▶ [Written request]
Can you recast the listing below as a JSON list of strings, one string per line with blank lines left out, starting with the line that contains "Task: Click the Rerun logiWebCam green button" and going on through the line that contains "Viewport: 1620px width, 736px height."?

▶ [Record excerpts]

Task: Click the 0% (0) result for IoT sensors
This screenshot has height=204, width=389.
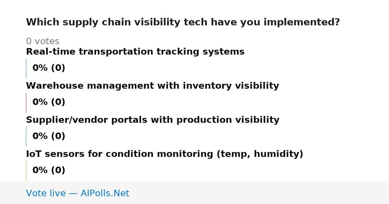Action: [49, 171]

---

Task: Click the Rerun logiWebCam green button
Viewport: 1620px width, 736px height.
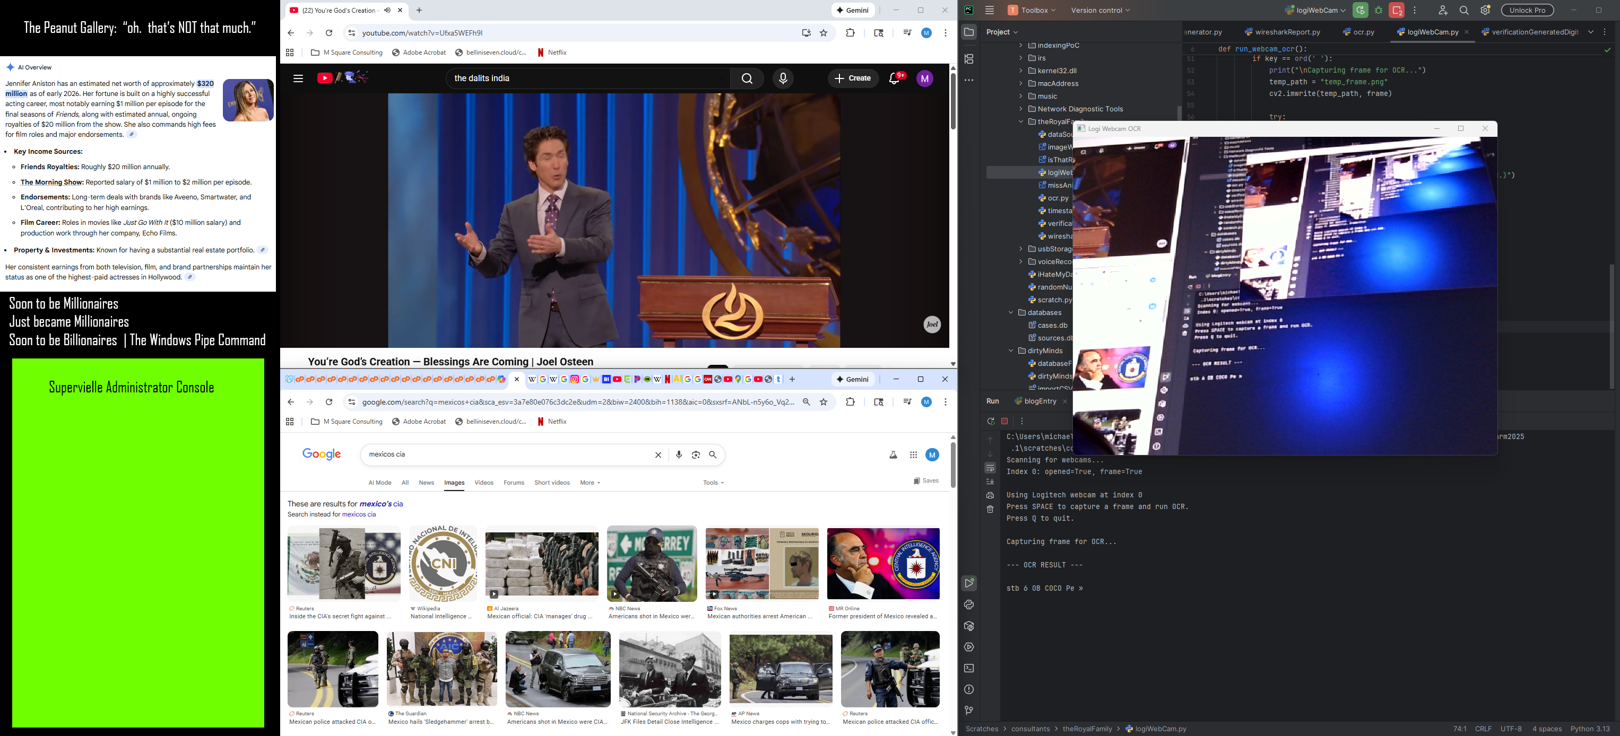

▶ [Exercise solution]
[
  "Task: Click the Rerun logiWebCam green button",
  "Viewport: 1620px width, 736px height."
]